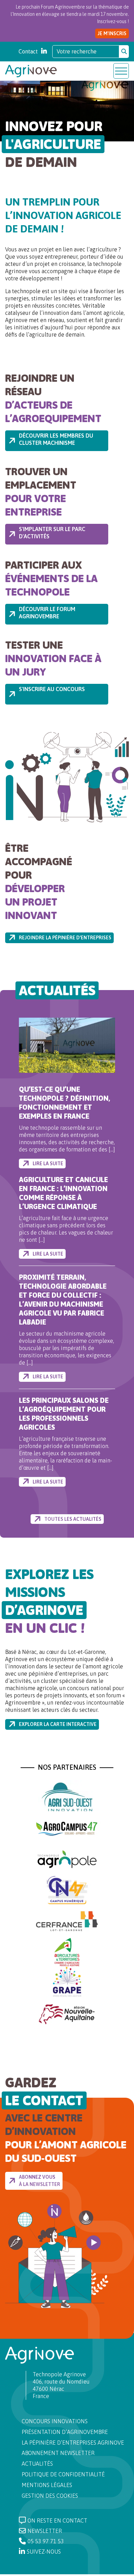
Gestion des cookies (50, 2496)
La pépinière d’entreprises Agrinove (73, 2442)
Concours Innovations (55, 2421)
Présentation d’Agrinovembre (65, 2432)
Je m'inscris (112, 33)
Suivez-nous (44, 2551)
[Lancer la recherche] (124, 51)
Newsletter (44, 2531)
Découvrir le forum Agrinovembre (47, 612)
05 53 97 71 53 (45, 2541)
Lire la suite (48, 1163)
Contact (28, 51)
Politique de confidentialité (63, 2474)
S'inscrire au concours (52, 689)
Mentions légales (47, 2485)
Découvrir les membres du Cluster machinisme (56, 439)
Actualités (37, 2463)
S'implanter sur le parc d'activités (52, 532)
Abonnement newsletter (58, 2453)
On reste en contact (57, 2520)
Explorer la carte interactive (58, 1724)
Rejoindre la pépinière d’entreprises (65, 937)
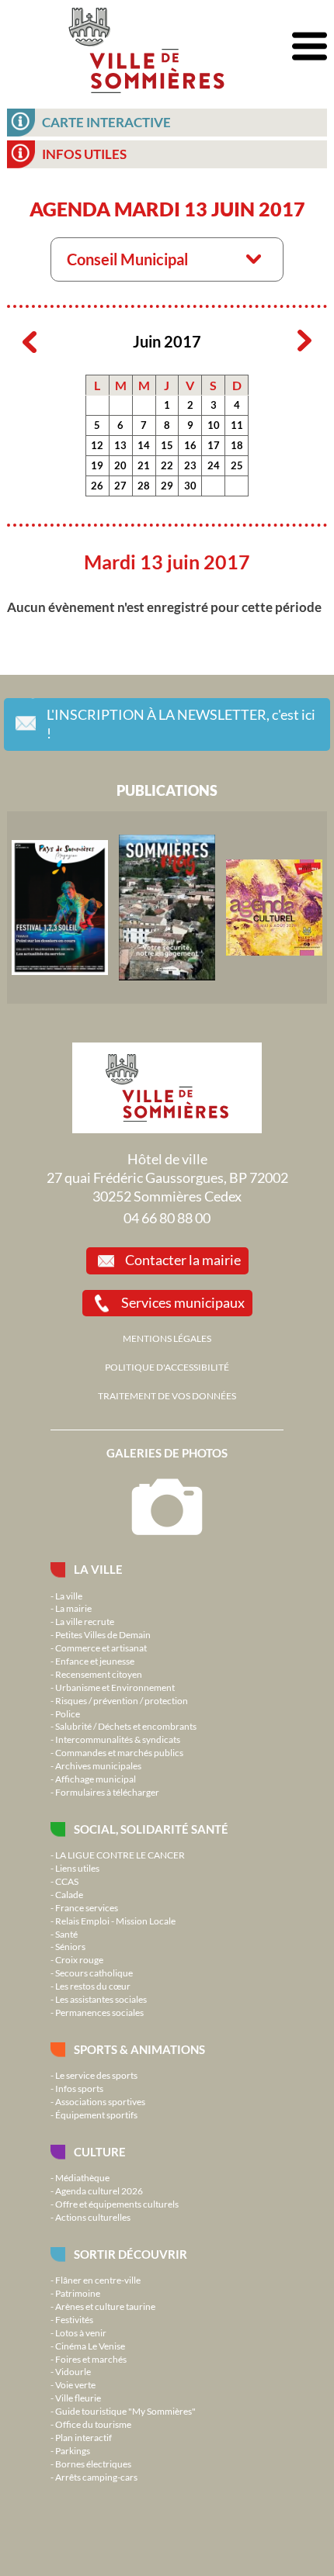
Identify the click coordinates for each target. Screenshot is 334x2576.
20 (120, 465)
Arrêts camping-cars (96, 2476)
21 (143, 465)
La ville (98, 1569)
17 (213, 445)
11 (237, 425)
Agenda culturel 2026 (99, 2190)
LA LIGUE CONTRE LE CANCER (120, 1854)
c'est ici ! (181, 724)
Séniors (70, 1946)
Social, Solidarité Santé (151, 1829)
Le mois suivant (304, 341)
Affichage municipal (95, 1778)
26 (97, 485)
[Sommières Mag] (167, 907)
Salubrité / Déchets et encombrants (126, 1725)
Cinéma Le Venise (90, 2345)
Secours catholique (94, 1972)
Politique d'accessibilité (167, 1366)
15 (167, 445)
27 (120, 485)
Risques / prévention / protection (121, 1700)
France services (86, 1907)
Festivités (74, 2319)
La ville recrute (84, 1621)
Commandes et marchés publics (119, 1752)
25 (237, 465)
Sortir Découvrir (130, 2254)
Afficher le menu (309, 46)
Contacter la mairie (183, 1259)
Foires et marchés (91, 2358)
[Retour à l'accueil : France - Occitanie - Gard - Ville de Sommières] (146, 46)
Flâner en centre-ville (98, 2279)
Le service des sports (96, 2074)
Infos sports (79, 2088)
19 (97, 465)
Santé (66, 1933)
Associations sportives (100, 2101)
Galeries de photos (167, 1453)
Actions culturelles (92, 2216)
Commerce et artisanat (101, 1647)
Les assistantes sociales (101, 1998)
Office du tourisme (93, 2424)
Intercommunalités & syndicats (117, 1739)
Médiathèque (82, 2177)
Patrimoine (77, 2292)
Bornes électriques (93, 2463)
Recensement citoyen (98, 1673)
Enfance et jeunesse (94, 1660)
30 (190, 485)
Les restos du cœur (92, 1985)
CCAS (66, 1881)
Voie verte (75, 2384)
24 (213, 465)
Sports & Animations (139, 2049)
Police (67, 1713)
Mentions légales (167, 1338)
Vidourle (73, 2371)
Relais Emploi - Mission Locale (115, 1920)
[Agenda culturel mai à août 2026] (274, 907)
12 (97, 445)
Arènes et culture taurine (105, 2306)
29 (167, 485)
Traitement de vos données (167, 1395)
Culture (100, 2152)
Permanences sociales (99, 2012)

• **Exercise directions**:
Could you count the lines in the entries that hold the word "Mentions"? Only the number is wanted.

• **Result of this task**:
2